The pooled analysis, published in the BMJ, included eight observational cohort studies from seven countries (Australia, China, Japan, the Netherlands, Sweden, the UK and the US). It was found that women with infertility, miscarriage, and stillbirth had a significantly higher risk of stroke. Scientists assessed data from over 618 thousand women aged 32 to 73 years.
Women with a history of infertility had a significantly higher risk of nonfatal stroke compared with women without infertility (hazard ratio 1.14). Further analysis by stroke subtype showed an increased association between miscarriage and ischemic stroke (hazard ratio 1.15).
In the miscarriage group, the risk of stroke increased with the number of miscarriages, with adjusted hazard ratios of 1.07, 1.12, and 1.35 for women with one, two, and three or more miscarriages, respectively.
Infertility is associated with an increased risk of nonfatal ischemic stroke, and stillbirth is associated with fatal hemorrhagic stroke. While late miscarriage increased the risk of two types of stroke at once.
The risk of fatal stroke was higher in women with a stillbirth, and it increased with the number of stillbirths (hazard ratio 0.97 and 1.26 for women with one stillbirth and two or more, respectively).

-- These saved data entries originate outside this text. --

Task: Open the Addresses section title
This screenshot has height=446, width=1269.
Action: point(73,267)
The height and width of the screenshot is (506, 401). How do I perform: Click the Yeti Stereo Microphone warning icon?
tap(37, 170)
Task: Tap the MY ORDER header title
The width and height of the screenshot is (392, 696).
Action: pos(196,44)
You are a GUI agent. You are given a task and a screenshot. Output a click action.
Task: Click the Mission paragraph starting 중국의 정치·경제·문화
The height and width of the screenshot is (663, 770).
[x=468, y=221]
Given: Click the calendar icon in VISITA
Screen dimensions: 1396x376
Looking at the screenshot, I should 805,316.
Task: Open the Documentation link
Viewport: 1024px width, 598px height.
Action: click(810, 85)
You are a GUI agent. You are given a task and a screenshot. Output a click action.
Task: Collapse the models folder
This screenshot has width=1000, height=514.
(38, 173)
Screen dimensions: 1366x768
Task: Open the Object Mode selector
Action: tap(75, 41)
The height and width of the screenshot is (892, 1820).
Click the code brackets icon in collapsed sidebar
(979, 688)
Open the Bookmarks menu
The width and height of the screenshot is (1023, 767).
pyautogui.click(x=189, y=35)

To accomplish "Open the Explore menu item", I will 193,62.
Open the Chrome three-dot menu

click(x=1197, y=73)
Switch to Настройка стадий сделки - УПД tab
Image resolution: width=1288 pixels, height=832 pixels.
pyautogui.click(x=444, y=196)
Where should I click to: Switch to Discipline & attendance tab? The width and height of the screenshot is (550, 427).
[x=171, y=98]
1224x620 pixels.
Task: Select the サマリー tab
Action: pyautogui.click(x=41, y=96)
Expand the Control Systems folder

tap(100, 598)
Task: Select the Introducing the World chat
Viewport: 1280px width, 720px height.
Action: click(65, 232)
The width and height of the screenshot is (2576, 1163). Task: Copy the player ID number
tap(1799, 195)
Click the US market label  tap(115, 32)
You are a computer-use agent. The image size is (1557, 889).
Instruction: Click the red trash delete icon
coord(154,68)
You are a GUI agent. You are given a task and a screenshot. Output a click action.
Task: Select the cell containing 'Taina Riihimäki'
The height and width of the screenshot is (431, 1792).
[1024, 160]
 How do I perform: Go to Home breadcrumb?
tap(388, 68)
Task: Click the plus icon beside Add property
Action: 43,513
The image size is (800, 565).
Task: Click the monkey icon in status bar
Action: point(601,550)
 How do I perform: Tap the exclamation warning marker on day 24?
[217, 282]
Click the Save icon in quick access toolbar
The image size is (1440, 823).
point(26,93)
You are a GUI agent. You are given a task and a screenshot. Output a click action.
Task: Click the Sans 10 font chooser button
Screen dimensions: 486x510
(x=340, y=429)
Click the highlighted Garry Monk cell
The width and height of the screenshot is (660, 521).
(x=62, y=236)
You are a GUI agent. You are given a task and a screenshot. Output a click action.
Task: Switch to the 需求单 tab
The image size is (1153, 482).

Endothelial dysfunction can lead to pregnancy loss due to placenta-related defects, persist after complicated pregnancies, and contribute to the development of stroke due to decreased vasodilation, proinflammatory status, and prothrombotic properties, the authors report.
The authors also believe that pregnancy outcomes have a major impact on future health. Clinicians need to take into account patients’ obstetric history to reduce the risk of stroke. Early monitoring of women with a history of recurrent miscarriages and stillbirths for stroke risk factors such as high blood pressure, blood sugar, and lipid levels is recommended.